# GOAL OF THE EXERCISE
Please transcribe exactly, and only, the lines of the data below between the line holding "Task: Select the Ninh Thuận column header" and the line holding "The width and", inclusive.

# RAW DATA

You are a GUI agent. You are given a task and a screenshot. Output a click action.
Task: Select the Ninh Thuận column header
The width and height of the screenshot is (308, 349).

--

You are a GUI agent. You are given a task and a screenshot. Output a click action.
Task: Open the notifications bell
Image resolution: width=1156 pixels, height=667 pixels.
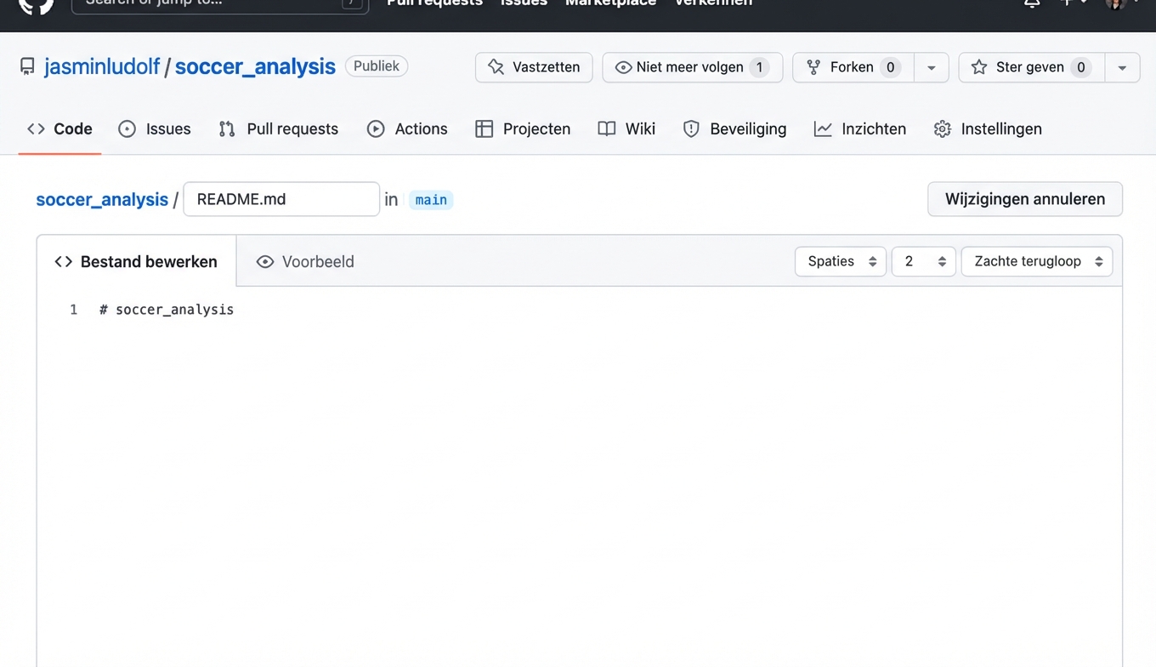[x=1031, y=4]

==

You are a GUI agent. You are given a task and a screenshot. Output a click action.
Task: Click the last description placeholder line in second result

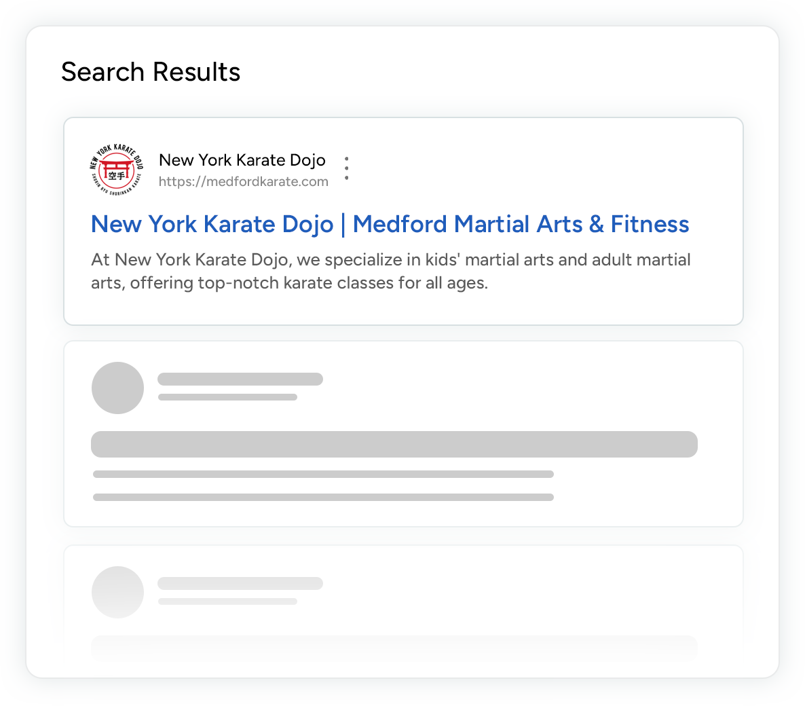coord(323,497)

# TASK OUTPUT
Task: Select the Ninh Thuận column header
The width and height of the screenshot is (308, 349).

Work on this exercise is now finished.